Decoupling Controller from the Data Path

Decouple the controller from the data path for real-time Pinot tables.

Ingestion bottleneck on the Pinot Controller

For real-time tables, when a Pinot server finishes consuming a segment, the segment goes through a completion protocol sequence. By default, the segment is uploaded to the lead Pinot controller which in turn persists the segment to deep store (for example, NFS, S3 or HDFS). As a result, because all real-time segments flow through the controller, it may become a bottleneck and slow down the overall ingestion rate. To overcome this limitation, we've added a new stream-level configuration to bypass the controller and upload the completed segment to deep store directly.

Upload completed segment to deep store directly

To upload the completed segment to the deep store directly, add the following stream-level configuration.

realtime.segment.serverUploadToDeepStore = true

When this configuration is enabled, Pinot servers attempt to upload the completed segment to the segment store directly, bypassing the controller. When finished, Pinot updates the controller with the corresponding segment metadata.

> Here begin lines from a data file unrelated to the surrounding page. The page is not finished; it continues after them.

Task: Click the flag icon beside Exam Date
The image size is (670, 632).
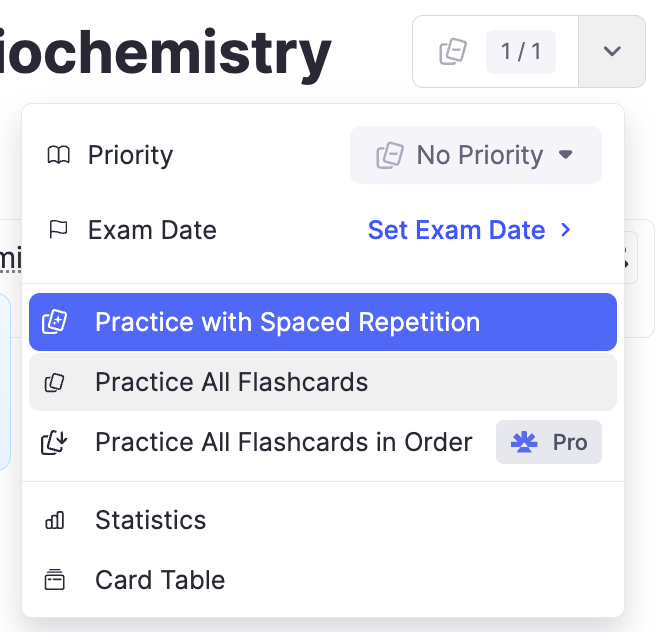Action: (59, 230)
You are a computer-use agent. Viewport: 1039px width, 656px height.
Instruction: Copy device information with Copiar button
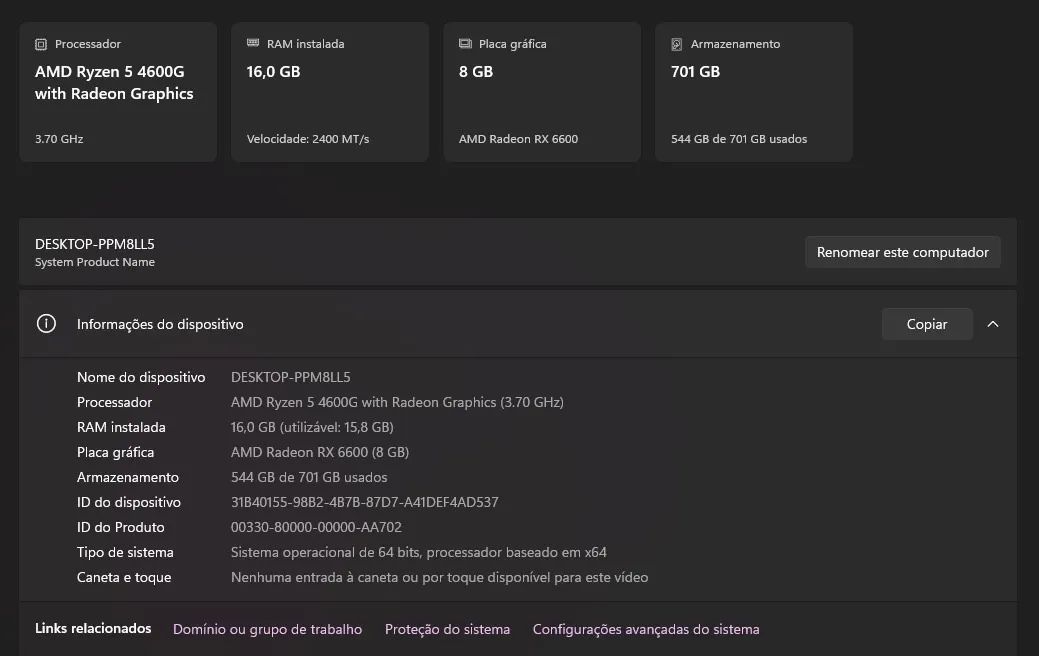click(927, 324)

pinot.server.instance.segment.store.uri is optional by default. However, this config is required so that the server knows where the deep store is. Before enabling realtime.segment.serverUploadToDeepStore on the table, verify the pinot.server.instance.segment.store.uri=<controller.data.dir> is configured on the servers.

Overview of peer download policy

Peer download policy allows failure recovery in case uploading the completed segment to the deep store fails. If the segment store is unavailable, the corresponding segments can still be downloaded directly from the Pinot servers.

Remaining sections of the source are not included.